▶ [WORK TO BE COMPLETED]
Given the records below, would you repeat exactly the lines that begin at the one containing "[Ouvrir le menu] (210, 12)" and end at the one containing "Blog (15, 2419)", inclusive?

▶ [SUPPLIED RECORDS]
* * *

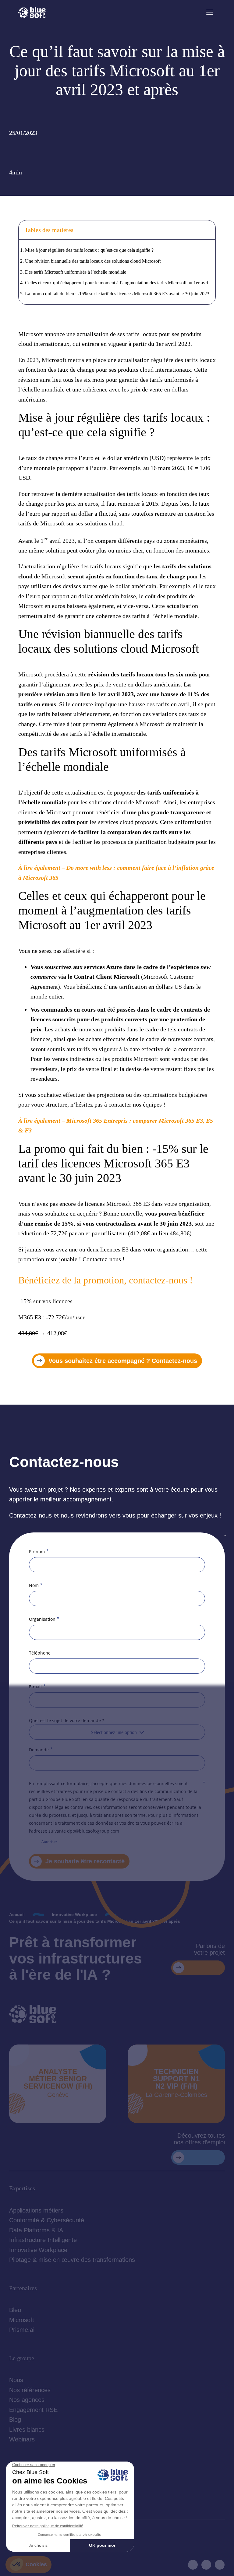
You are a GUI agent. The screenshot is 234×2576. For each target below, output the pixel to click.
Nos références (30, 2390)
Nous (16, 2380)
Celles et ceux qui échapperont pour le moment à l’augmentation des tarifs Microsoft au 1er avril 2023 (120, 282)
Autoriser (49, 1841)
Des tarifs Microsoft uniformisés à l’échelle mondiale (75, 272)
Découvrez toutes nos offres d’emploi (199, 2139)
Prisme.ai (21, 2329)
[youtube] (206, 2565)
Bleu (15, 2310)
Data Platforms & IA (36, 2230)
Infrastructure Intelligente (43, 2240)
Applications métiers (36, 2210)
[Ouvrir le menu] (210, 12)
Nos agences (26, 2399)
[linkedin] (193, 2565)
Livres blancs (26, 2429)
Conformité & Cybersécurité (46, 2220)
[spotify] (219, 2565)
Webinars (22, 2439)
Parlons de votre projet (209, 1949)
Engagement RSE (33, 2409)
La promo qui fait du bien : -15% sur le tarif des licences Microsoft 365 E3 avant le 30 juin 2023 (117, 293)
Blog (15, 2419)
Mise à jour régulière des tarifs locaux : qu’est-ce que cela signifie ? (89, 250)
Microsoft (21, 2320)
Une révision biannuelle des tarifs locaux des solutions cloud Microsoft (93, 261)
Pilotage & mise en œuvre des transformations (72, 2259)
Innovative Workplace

* * *

▶ [PROBLEM SOLUTION]
[Ouvrir le menu] (210, 12)
Nos agences (26, 2399)
[linkedin] (193, 2565)
Livres blancs (26, 2429)
Conformité & Cybersécurité (46, 2220)
[spotify] (219, 2565)
Webinars (22, 2439)
Parlons de votre projet (209, 1949)
Engagement RSE (33, 2409)
La promo qui fait du bien : -15% sur le tarif des licences Microsoft 365 E3 avant le 30 juin 2023 (117, 293)
Blog (15, 2419)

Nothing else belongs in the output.